​Steve Coleman on being a "MacArthur Genius"

Steve Coleman on being a "MacArthur Genius"

This past Wednesday, the MacArthur Foundation announced its annual MacArthur Fellows -- those so-called "Genius Awards" -- to 21 exceptionally talented people from all fields of human endeavor. So what's it like to be a winner? Here is a first person account of a "genius" at play:

Jazz saxophonist Steve Coleman. JUAN CARLOS HERNANDEZ

Do I feel like a genius? No!

My name is Steve Coleman, and I'm a saxophonist, composer, bandleader.

I grew up in Chicago. I started playing violin first, around the age of 14. About a year-and-a-half after that, I started playing saxophone.

My father played a lot of records at home. I mean, he was playing Charlie Parker, Ray Charles, Billie Holiday. I just referred to it as "old people's music" when I was younger.

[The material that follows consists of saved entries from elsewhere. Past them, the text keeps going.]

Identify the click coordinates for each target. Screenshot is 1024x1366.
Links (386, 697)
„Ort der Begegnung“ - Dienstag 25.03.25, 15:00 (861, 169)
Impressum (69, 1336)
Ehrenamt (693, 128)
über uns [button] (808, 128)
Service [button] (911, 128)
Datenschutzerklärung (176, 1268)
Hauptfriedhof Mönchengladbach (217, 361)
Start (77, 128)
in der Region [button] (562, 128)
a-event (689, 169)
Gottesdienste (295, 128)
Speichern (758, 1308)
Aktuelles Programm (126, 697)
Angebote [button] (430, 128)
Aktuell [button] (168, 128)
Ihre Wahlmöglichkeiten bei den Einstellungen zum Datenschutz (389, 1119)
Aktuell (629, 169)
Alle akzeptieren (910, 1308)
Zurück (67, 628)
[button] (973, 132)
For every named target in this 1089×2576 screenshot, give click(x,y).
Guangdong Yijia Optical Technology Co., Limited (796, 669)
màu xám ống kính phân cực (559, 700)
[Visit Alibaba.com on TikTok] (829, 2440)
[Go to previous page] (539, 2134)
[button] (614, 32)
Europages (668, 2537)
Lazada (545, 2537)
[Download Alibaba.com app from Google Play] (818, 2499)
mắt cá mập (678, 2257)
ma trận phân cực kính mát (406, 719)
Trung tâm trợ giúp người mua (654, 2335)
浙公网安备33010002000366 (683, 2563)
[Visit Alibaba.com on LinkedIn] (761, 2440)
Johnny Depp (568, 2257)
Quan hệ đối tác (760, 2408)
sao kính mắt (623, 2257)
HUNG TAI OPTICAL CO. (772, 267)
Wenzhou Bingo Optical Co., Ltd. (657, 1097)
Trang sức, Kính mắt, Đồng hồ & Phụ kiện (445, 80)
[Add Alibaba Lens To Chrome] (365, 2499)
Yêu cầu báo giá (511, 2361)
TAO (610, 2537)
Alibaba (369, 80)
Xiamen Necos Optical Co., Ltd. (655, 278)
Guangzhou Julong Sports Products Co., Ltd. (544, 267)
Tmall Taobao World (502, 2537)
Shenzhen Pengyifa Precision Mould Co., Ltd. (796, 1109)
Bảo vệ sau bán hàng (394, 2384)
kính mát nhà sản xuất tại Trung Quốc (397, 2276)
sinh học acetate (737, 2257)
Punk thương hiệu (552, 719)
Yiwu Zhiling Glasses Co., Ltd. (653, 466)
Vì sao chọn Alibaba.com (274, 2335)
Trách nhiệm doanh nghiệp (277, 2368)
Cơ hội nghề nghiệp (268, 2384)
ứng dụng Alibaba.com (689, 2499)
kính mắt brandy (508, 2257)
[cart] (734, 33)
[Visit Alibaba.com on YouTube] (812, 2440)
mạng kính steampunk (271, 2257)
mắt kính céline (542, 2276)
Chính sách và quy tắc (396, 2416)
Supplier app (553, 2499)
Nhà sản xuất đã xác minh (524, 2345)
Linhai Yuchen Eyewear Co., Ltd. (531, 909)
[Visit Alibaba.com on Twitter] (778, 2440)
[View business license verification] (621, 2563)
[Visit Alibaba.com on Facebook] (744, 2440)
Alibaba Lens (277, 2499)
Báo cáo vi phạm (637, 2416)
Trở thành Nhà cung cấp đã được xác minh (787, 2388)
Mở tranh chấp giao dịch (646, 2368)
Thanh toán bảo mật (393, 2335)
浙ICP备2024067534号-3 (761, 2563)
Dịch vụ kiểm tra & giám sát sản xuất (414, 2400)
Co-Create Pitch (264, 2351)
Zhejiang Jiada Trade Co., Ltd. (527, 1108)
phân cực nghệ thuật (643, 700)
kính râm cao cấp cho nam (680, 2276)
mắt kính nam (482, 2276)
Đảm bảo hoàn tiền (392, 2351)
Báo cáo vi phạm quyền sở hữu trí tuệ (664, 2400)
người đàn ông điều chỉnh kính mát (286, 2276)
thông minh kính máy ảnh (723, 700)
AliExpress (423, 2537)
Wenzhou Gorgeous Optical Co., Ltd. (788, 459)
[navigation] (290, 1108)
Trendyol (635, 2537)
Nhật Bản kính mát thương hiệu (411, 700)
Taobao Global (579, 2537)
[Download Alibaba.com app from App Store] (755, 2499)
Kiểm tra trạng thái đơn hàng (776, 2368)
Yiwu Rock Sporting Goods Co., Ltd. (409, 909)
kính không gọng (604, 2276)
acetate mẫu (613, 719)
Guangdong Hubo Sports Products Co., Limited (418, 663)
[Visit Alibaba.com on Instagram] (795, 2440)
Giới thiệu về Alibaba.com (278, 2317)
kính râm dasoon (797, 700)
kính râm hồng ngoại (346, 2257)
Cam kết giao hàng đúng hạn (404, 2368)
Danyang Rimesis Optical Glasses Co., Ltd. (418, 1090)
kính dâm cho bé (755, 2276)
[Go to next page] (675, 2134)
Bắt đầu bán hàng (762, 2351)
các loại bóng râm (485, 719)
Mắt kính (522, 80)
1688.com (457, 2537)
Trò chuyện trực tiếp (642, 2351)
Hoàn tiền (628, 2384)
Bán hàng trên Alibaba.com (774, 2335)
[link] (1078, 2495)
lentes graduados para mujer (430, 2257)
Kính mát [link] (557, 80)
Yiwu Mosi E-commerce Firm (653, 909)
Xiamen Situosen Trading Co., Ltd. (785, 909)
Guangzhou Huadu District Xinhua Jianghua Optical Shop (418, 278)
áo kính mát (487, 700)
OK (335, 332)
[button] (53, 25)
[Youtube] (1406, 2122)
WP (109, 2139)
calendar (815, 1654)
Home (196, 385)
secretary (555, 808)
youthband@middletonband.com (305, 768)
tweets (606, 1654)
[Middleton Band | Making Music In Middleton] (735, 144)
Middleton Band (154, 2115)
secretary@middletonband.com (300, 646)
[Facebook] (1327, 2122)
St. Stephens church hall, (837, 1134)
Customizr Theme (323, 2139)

But as I got older, and I started learning how to play, I would go to a club and I found that, Wow, I know this song. I've heard it somewhere before. And I would play it, and it would just come out.

After I got out of college, I hitch-hiked to New York. The main reason I went there was because of all of the creative music that was coming out of New York, and I knew that that was the place to be.

I stayed at the YMCA. I mostly played on the street for a living, right at 50th and Broadway.

I joined the Thad Jones-Mel Lewis Orchestra. Our first tour was, like, 10 weeks in Europe. It was amazing, considering that I was playing in the streets just a few months before that.

As I was learning this music, I would listen to certain things that would have a transformative effect on me. Certain types of music would just open me up. And I thought from that point, that's what I wanted to do. I wanted to play music that had that kind of effect on people, that in some kind of way transformed them, that opened them up.

This is my opportunity to do that.

I've studied a lot of different philosophies, ancient civilizations. I didn't just want to study the history of the music that I was playing; I wanted to study the history of all music.

When I start composing, the first thing that happens is that there's a story, or some kind of image -- a symbolism inside my head -- and I'm trying to capture that in sound.

When I'm improvising, it's just like talking to somebody. It's like having a conversation with audience members, with the band members.

I often think about the pulse of the human heart, how it connects to the brain, and how that relates to rhythm. I've noticed that there's a lot of the things that we do comes from this internal kind of rhythm.

Not everyone will get our music, but upon repeated listening, I guarantee you there's something there.

When I got a call from the MacArthur Foundation, I was like, "OK, who is this?" I thought it was a joke.

This grant is for $625,000; I was like, woah!

One of the things I'm going to do is to bring my music to a lot of different communities.

When I was very young, a great saxophonist named Sonny Stitt told me: "If you take care of that horn, that horn will take care of you." I didn't believe him then, but I believe him now.